I look in the mirror and see a monster.
He's been here a long time, sneering as he mocks me.
I am the monster...
He looked exactly like me. Wilder hair and evil eyes, but same dark complexion. We always wear the same thing. He follows me everywhere like some kind of deranged shadow, but I can only see him when I look at myself.
Am I really the monster?
I know he's done bad things. I can see it in his eyes; the lies he's told, the crimes he's commited, all the henious acts he's preformed. He doesn't try to hide it. He wants me to see.
I don't want to be a monster.
Today I spend hours looking at him
looking at me.
I stare into the glass, concentrating hard. He is not me. He is not me. I am me.
He is me.
I widen my eyes; the monster does the same. I stick out my tongue. So does the monster. I raise my left hand, and the monster's hand raises steadily with mine.
I am the monster.
I pull on my skin, twisting my face into one with a wide mouth and droopy eyes. The monster looks silly, but copies me again.
I make more faces, all of which the monster copies perfectly. I wrap my hands around my throat, cross my eyes and stick out my tongue, pretending to choke myself.
The monster doesn't do it.
Not me, not me, not me!
He laughs instead.
Get out, runaway!
My hands tighten of their own accord. I can't pull them away. They squeeze my neck, cutting of my oxygen. They squeeze tighter and tighter until the world goes black.
"Who's the monster?"
I open my eyes and breath again. Oops, pardon me. For the first time.

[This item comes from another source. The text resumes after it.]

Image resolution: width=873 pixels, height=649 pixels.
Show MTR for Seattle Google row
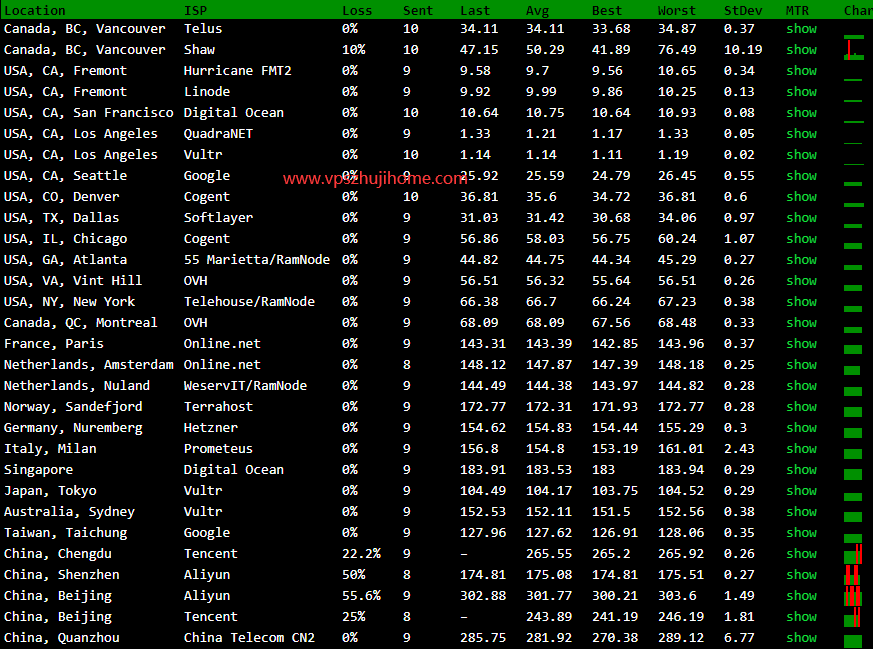(801, 176)
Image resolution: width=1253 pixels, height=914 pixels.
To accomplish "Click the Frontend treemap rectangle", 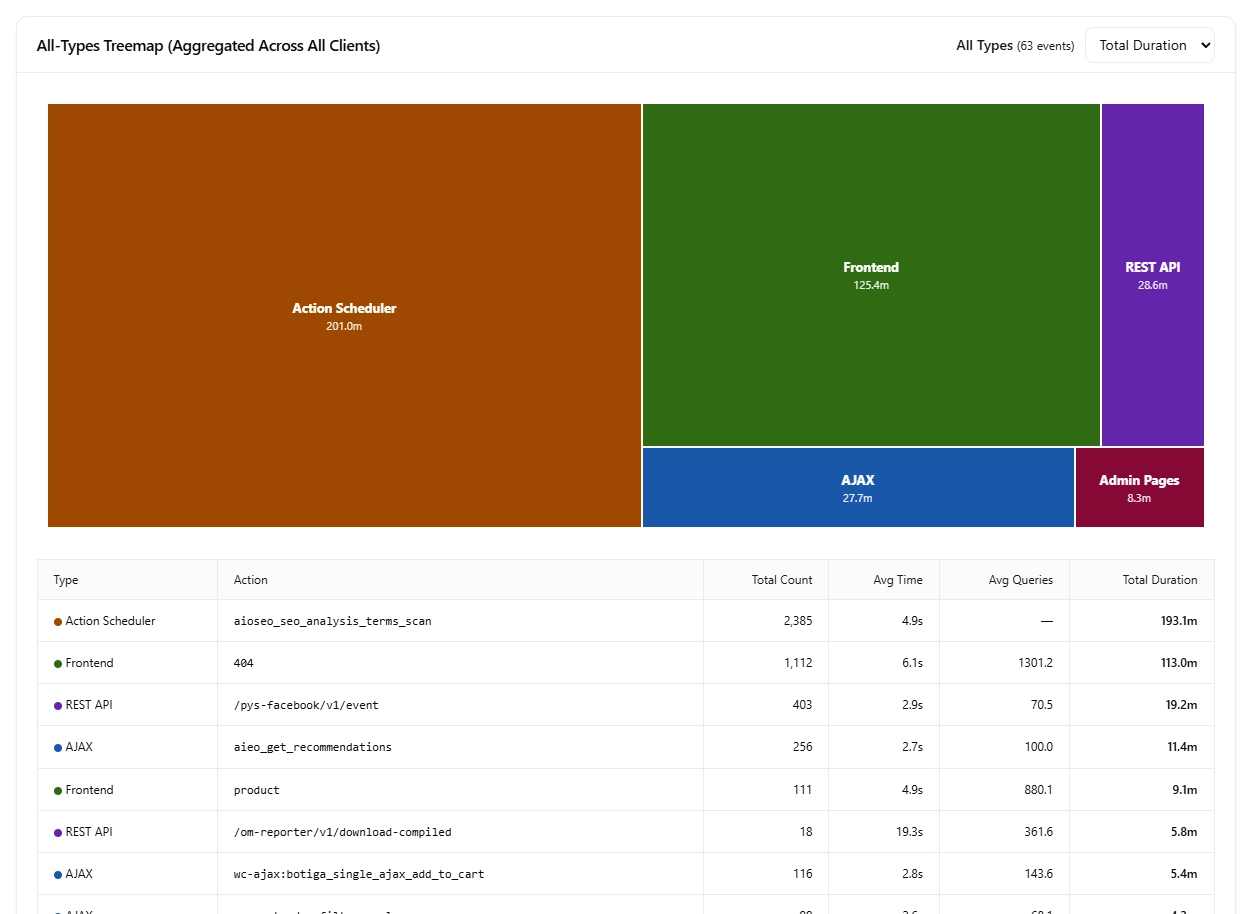I will click(870, 275).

I look at the child in the mirror. He's banging on the glass fruitlessly, yelling his head off.
"No! You're the reflection!"
I lean closer to the mirror, inspecting a stray tuff of hair. As I watch, the child slowly conforms to my position, threading his fingers into his own hair and grinning.
"No, my dear. You are."
I lean back, watching my reflection do the same.
I am a monster.
I give the child a mocking little wave before I go. He returns it, smiling as maliciously as me.
There's a monster.
I leave my reflection now. He is weaker. I don't need him.
I am the monster...
I flip off the lights as I walk out the door.